Ālula (Brighamia spp.), an
Endangered Species in Cultivation
Discovery Harbour, Hawaii
Photo © Edward Rau












Artificial propagation and cultivation of native plants in the areas where they are endemic or outside these areas (ex-situ) offers many potential benefits:

  1. Growing native plants of economic value in cultivation reduces pressures on wild populations from plant collecting and human intrusion into natural habitats to obtain plant materials.
  2. Artificial propagation may allow replacement of plant populations that cannot reproduce in the wild due to loss of pollinators, the presence of rats and seed consuming pests and invasive species.
  3. Native plants grown in cultivation can be protected from these threats by human intervention.
  4. In some cases, plants saved from extinction have not been successfully reintroduced into the areas where they were endemic so growing them ex-situ in artificial cultivation may be the only option to ensure survival.
  5. Improved cultivars with improved disease resistance or better cultural characteristics can be developed with resistance to stress factors in their natural environment or better adapted to conditions necessary forof artificial cultivation.
  6. Establishing populations of native plants in urban areas can provide replacement wildlife habitat.

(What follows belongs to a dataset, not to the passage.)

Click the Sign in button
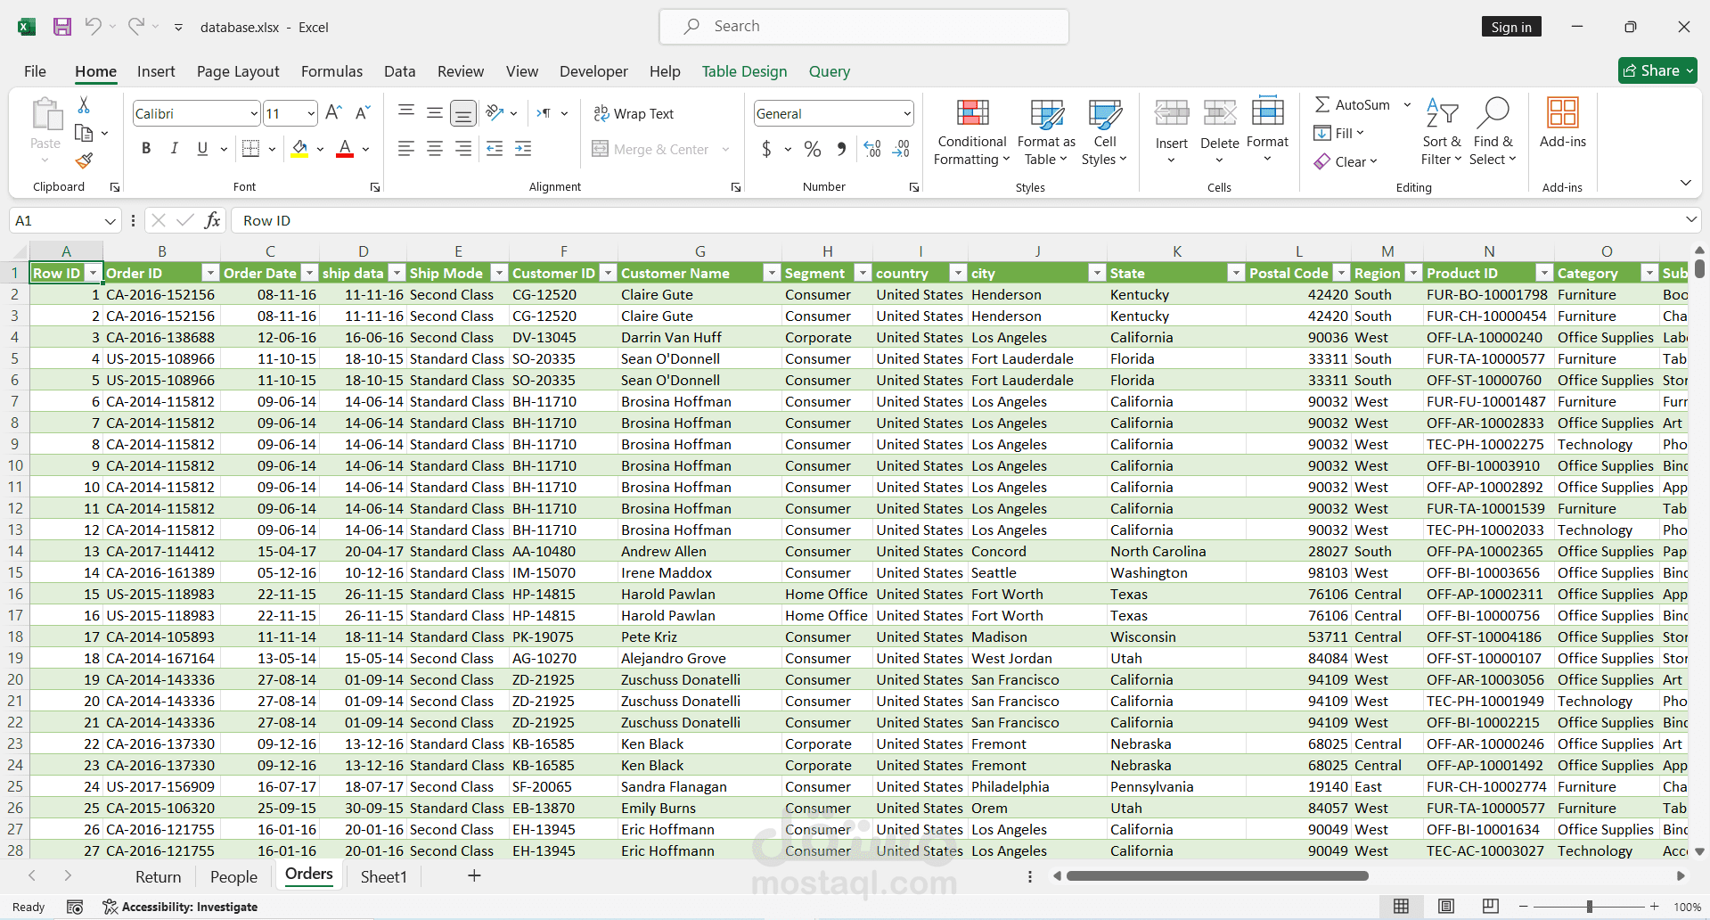This screenshot has width=1710, height=920. (1510, 27)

  7. Native plants grown in urban areas with soils and climatic conditions similar to dryland forest may require little or no irrigation or fertilizer use once established.
  8. Rainfall patterns, vog levels and other climatic conditions of the dryland forest are often highly variable year to year. Native plants adapted to these variable conditions may be better able to cope with more extreme variations in these conditions associated with climate change.
  9. The use of native plants in agroforestry applications and intercropping with other crop species has received very limited research but may offer a wide range of potential agricultural benefits. These may include improved biodiversity and ecosystem resilience, less reliance on monocultures, improved bee production and pollination, reduced need for cultivation, irrigation and fertilizers, sources of locally adapted cover crops, support for populations of pest predators and capability to produce a more diverse array of products.
  1. Native plants could become new niche crops, providing a more diverse agricultural economy and jobs in the Kàū area, which has limited economic opportunities and high unemployment.
  2. Markets for native plants for use in sustainable landscaping and green roofs are improving. An array of federal and state regulations and sustainability rating systems for buildings such as the U.S. Green Building Council’s Leadership in Energy and Environmental Design (LEED) system; the Green Building Initiative’s Green Globes Certification system; and the Guiding Principles for High Performance and Sustainable Buildings applicable to federal buildings all require or give credits for use of native plants.
  3. In Hawaii, legislative changes adopted in 2015 now require landscaping projects of the State of Hawaii -developed buildings, complexes, facilities, or housing “to incorporate specified percentages of Hawaiian plants in order to contribute to a Hawaiian sense of place, to reduce the use of non-native invasive plant species, and to support the preservation of Hawaii’s cultural and ecological heritage”.